King Richard: Criando Campeãs (King Richard)
O longa dirigido por Reinaldo Marcus Green e roteirizado por Zach Baylin realmente nos impressiona pela audácia aplicada em nos surpreender, em nos contar uma história em que possivelmente todos (assim como eu) achavam que seria sobre a vida das duas maiores tenistas da história - Venus e Serena Williams. Até podemos considerar que sim, que o roteiro também abrange o início da vida de cada uma (até mais da Venus), mas o fato que realmente me ganhou e me surpreendeu, é exatamente o foco em nos entregar uma cinebiografia pela perspectiva do Richard Williams (o pai delas, que foi magistralmente interpretado por Will Smith).
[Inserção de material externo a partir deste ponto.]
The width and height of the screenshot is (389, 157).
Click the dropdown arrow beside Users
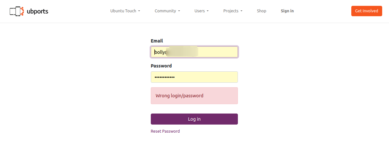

O roteiro de Zach Baylin nos confronta diretamente com a verdadeira fé, garra, força, motivação, ambição, determinação por parte do Richard, ao focar no treino das filhas usando seus métodos próprios para torná-las campeãs. Richard já havia traçado o seu plano em sua cabeça de tornar as suas filhas campeãs desde o início, ele sempre esteve focado nesse objetivo como pai, como treinador, como incentivador, enfrentando todas as suas dificuldades e principalmente com o objetivo de afastá-las das ruas, até por residirem em uma bairro pobre e violento. Richard sempre teve que conviver com o preconceito, com a desigualdade, com a indiferença, até por ter sido criado na época da segregação racial, dessa forma ele estava remando contra a maré ao dedicar a sua vida em tornar as suas duas filhas negras em futuras campeãs no tênis, consequentemente um esporte voltado para os brancos.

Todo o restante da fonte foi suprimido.